The Acting Secretary of State to the United States Mission at the United Nations


150. For the purpose of further discussions with the British and French Delegations in particular, and other friendly Delegations in your discretion, Dept wishes to outline below present thinking as to what our position on Zecho case1 should be as it unfolds in SC and to give you additional background as to our thinking on this problem.

Major objectives are as follows:

We should avoid a showdown on this issue with the Soviet Union which would have the most serious effect on the UN.
No illusions are held as to these proceedings resulting in action which will have corrective effect within Zecho. Effort should therefore be to handle situation in manner which will result in greatest beneficial political effect in other countries where serious Communistic threat exists or may develop shortly. Dept feels this can best be done by taking advantage of this case to paint the stark realities of the situation in Zecho and, but only for purpose of illustration, similar situation in other eastern European countries.
Entirely consistent with points (1) and (2) we should handle the matter in such a way as not to cause damage to UN and to avoid [Page 746] creation of feeling of frustration among people of this country and of western Europe.

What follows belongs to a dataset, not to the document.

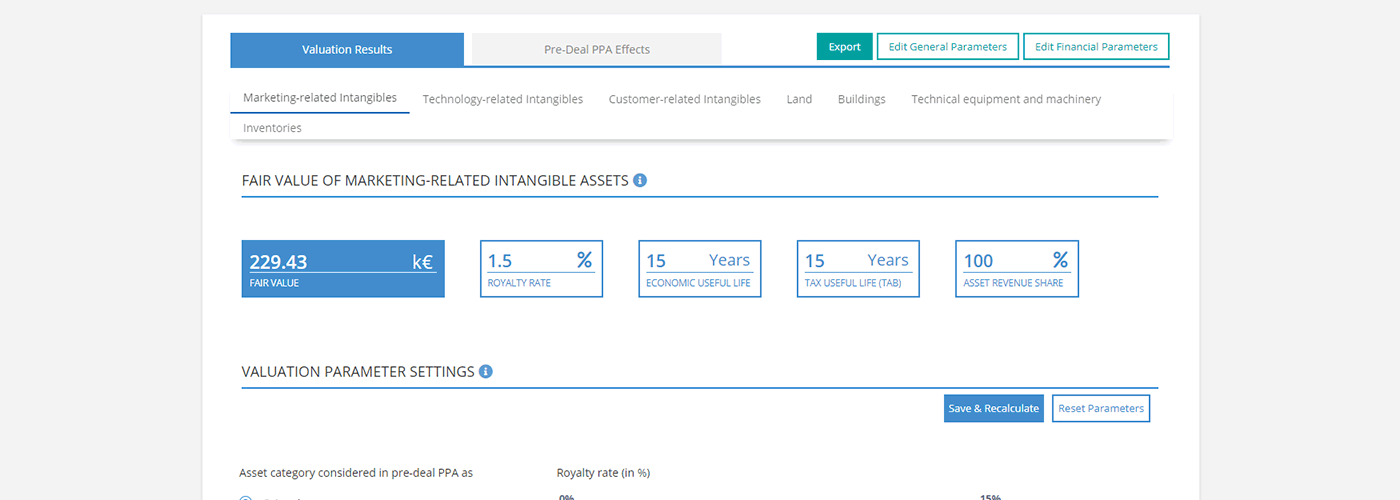This screenshot has width=1400, height=500.
Task: Show Customer-related Intangibles sub-tab
Action: coord(684,99)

In working toward above objectives our thinking at this point is that we should support a resolution calling for establishment of SC Commission of Investigation. This would be based on the serious nature of the charges themselves and the evidence presented to SC which although admittedly circumstantial would provide prima facie case sufficient to justify investigation. As part of such evidence to be taken into consideration by SC are the more fundamental factors in the present situation in eastern Europe generally and the heightened tension caused by the events in Zecho following similar pattern of events in other eastern European countries.

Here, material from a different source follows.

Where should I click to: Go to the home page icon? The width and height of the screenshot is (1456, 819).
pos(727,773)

We are working on a statement along these lines which will refer to the seriousness of the charges and the evidence presented and contain (a) a recital of the actual facts of the Zecho developments and (b) for purposes of illustration actual facts as to developments in certain other eastern European countries pointing out the similarities and the appearance of a pattern. We do not propose to make actual charges against the Soviet Union as such, although we may use the method of posing questions heavily weighted with implications.

We are studying best ways of steering development of case so as to avoid as much as possible a reaction of frustration and ineffectuality of UN, both in this country and in western Europe. But we believe proposal for investigation must be carried forward until it is vetoed. After that point we are tentatively considering supporting consideration by GA or IC of the general question of indirect aggression on the ground that if the Charter is to succeed ways must be found to deal with this type of situation. We have tentatively concluded that not enough would be gained to attempt to establish a committee in New York on the Spanish case model.2

We are conscious of and are studying technical problem involved as to whether USSR must abstain on a decision under Chapter VI as a party involved in the situation.

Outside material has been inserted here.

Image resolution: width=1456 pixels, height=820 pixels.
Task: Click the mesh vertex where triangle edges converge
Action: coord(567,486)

Additional guidance which is inherent in this and preceding telegrams on our general attitude and suggested course of conduct are:

We should continue to act merely as a loyal member of the SC, stating our views frankly without making a great issue of the case and without attempting to persuade others to see the case with our eyes.
We should therefore make every effort to avoid becoming an active proponent for investigation and to avoid putting in resolutions of our own.
We should not try to speak early in the Debate. We should certainly not speak before Papánek and the Czech Rep and it would be preferable not to speak until after the Soviets. Dept believes it would be desirable for SC to adjourn after Papánek and Czech Rep statements so that we as well as other members will have opportunity to consider them.

  1. See the editorial note, supra.
  2. The situation in Spain arising out of the existence and activities of the regime of General Francisco Franco was brought to the attention of the United Nations Security Council at the initiative of the Polish Government in April 1946. For documentation regarding the attitude of the United States with respect to the “Spanish question” see Foreign Relations, 1946, vol. v, pp. 1023 ff.